Transcribe each entry so that nothing differs from the original.

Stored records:
▼

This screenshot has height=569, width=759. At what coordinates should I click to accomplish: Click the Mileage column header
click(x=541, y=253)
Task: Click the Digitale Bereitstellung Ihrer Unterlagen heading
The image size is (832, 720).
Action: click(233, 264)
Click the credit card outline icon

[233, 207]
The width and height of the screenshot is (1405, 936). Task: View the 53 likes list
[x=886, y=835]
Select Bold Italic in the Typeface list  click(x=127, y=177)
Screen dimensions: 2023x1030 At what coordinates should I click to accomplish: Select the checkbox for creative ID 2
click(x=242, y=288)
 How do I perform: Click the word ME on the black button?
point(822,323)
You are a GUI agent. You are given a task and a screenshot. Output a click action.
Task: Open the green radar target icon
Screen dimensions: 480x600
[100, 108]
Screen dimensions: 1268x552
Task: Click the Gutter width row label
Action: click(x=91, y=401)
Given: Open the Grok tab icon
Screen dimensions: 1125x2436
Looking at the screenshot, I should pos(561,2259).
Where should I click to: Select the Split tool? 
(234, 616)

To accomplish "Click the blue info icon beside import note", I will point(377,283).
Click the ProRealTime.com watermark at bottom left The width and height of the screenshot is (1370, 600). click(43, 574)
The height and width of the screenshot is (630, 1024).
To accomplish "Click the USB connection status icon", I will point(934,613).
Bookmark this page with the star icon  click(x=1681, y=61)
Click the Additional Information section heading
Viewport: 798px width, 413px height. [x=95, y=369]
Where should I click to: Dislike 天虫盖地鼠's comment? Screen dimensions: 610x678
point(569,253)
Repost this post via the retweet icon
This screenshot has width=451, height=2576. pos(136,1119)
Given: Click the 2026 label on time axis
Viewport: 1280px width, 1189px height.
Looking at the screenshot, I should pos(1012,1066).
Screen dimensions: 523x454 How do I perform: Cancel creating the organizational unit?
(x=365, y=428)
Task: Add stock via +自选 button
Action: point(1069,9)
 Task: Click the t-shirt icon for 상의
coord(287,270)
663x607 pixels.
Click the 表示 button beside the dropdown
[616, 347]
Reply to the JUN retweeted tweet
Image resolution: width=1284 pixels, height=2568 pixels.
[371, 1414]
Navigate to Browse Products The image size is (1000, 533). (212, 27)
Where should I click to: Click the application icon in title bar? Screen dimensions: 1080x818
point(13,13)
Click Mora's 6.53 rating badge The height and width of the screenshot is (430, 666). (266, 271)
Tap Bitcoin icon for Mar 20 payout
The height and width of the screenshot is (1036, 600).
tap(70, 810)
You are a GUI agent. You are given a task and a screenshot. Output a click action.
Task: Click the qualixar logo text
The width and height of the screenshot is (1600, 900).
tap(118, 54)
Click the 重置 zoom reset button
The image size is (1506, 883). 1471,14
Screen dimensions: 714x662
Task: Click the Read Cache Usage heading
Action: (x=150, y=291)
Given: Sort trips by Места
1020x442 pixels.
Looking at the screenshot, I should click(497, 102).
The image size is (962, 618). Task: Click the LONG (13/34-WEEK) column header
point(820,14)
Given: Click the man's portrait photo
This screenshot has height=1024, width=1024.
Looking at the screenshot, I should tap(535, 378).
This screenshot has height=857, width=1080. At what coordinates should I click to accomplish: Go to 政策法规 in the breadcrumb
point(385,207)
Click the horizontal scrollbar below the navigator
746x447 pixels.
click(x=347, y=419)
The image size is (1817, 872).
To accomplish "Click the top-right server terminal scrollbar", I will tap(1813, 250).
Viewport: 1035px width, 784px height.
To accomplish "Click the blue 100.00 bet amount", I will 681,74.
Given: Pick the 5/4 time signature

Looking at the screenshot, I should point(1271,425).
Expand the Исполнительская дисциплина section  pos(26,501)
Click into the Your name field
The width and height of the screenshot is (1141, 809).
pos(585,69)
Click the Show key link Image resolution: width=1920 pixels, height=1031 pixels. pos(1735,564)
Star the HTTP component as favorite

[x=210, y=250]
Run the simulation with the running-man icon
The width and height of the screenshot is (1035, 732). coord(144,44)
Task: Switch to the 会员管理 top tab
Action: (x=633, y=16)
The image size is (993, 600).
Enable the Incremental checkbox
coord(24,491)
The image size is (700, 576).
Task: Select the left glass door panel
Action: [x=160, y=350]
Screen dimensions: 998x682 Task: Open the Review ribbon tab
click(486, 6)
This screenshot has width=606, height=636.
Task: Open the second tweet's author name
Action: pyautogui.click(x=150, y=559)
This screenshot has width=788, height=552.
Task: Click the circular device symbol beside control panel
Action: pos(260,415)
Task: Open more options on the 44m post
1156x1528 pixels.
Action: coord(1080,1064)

▲

[YOUR RESPONSE]
This screenshot has height=569, width=759. At what coordinates should I click to accomplish: Click the Mileage column header
click(x=541, y=253)
Task: Click the Digitale Bereitstellung Ihrer Unterlagen heading
The image size is (832, 720).
Action: click(233, 264)
Click the credit card outline icon

[233, 207]
The width and height of the screenshot is (1405, 936). Task: View the 53 likes list
[x=886, y=835]
Select Bold Italic in the Typeface list  click(x=127, y=177)
Screen dimensions: 2023x1030 At what coordinates should I click to accomplish: Select the checkbox for creative ID 2
click(x=242, y=288)
 How do I perform: Click the word ME on the black button?
point(822,323)
You are a GUI agent. You are given a task and a screenshot. Output a click action.
Task: Open the green radar target icon
Screen dimensions: 480x600
[100, 108]
Screen dimensions: 1268x552
Task: Click the Gutter width row label
Action: click(x=91, y=401)
Given: Open the Grok tab icon
Screen dimensions: 1125x2436
Looking at the screenshot, I should pos(561,2259).
Where should I click to: Select the Split tool? 
(234, 616)

To accomplish "Click the blue info icon beside import note", I will point(377,283).
Click the ProRealTime.com watermark at bottom left The width and height of the screenshot is (1370, 600). click(43, 574)
The height and width of the screenshot is (630, 1024).
To accomplish "Click the USB connection status icon", I will point(934,613).
Bookmark this page with the star icon  click(x=1681, y=61)
Click the Additional Information section heading
Viewport: 798px width, 413px height. [x=95, y=369]
Where should I click to: Dislike 天虫盖地鼠's comment? Screen dimensions: 610x678
point(569,253)
Repost this post via the retweet icon
This screenshot has width=451, height=2576. pos(136,1119)
Given: Click the 2026 label on time axis
Viewport: 1280px width, 1189px height.
Looking at the screenshot, I should pos(1012,1066).
Screen dimensions: 523x454 How do I perform: Cancel creating the organizational unit?
(x=365, y=428)
Task: Add stock via +自选 button
Action: point(1069,9)
 Task: Click the t-shirt icon for 상의
coord(287,270)
663x607 pixels.
Click the 表示 button beside the dropdown
[616, 347]
Reply to the JUN retweeted tweet
Image resolution: width=1284 pixels, height=2568 pixels.
[371, 1414]
Navigate to Browse Products The image size is (1000, 533). (212, 27)
Where should I click to: Click the application icon in title bar? Screen dimensions: 1080x818
point(13,13)
Click Mora's 6.53 rating badge The height and width of the screenshot is (430, 666). (266, 271)
Tap Bitcoin icon for Mar 20 payout
The height and width of the screenshot is (1036, 600).
tap(70, 810)
You are a GUI agent. You are given a task and a screenshot. Output a click action.
Task: Click the qualixar logo text
The width and height of the screenshot is (1600, 900).
tap(118, 54)
Click the 重置 zoom reset button
The image size is (1506, 883). 1471,14
Screen dimensions: 714x662
Task: Click the Read Cache Usage heading
Action: (x=150, y=291)
Given: Sort trips by Места
1020x442 pixels.
Looking at the screenshot, I should click(497, 102).
The image size is (962, 618). Task: Click the LONG (13/34-WEEK) column header
point(820,14)
Given: Click the man's portrait photo
This screenshot has height=1024, width=1024.
Looking at the screenshot, I should tap(535, 378).
This screenshot has height=857, width=1080. At what coordinates should I click to accomplish: Go to 政策法规 in the breadcrumb
point(385,207)
Click the horizontal scrollbar below the navigator
746x447 pixels.
click(x=347, y=419)
The image size is (1817, 872).
To accomplish "Click the top-right server terminal scrollbar", I will tap(1813, 250).
Viewport: 1035px width, 784px height.
To accomplish "Click the blue 100.00 bet amount", I will 681,74.
Given: Pick the 5/4 time signature

Looking at the screenshot, I should point(1271,425).
Expand the Исполнительская дисциплина section  pos(26,501)
Click into the Your name field
The width and height of the screenshot is (1141, 809).
pos(585,69)
Click the Show key link Image resolution: width=1920 pixels, height=1031 pixels. pos(1735,564)
Star the HTTP component as favorite

[x=210, y=250]
Run the simulation with the running-man icon
The width and height of the screenshot is (1035, 732). coord(144,44)
Task: Switch to the 会员管理 top tab
Action: (x=633, y=16)
The image size is (993, 600).
Enable the Incremental checkbox
coord(24,491)
The image size is (700, 576).
Task: Select the left glass door panel
Action: [x=160, y=350]
Screen dimensions: 998x682 Task: Open the Review ribbon tab
click(486, 6)
This screenshot has width=606, height=636.
Task: Open the second tweet's author name
Action: pyautogui.click(x=150, y=559)
This screenshot has width=788, height=552.
Task: Click the circular device symbol beside control panel
Action: pos(260,415)
Task: Open more options on the 44m post
1156x1528 pixels.
Action: coord(1080,1064)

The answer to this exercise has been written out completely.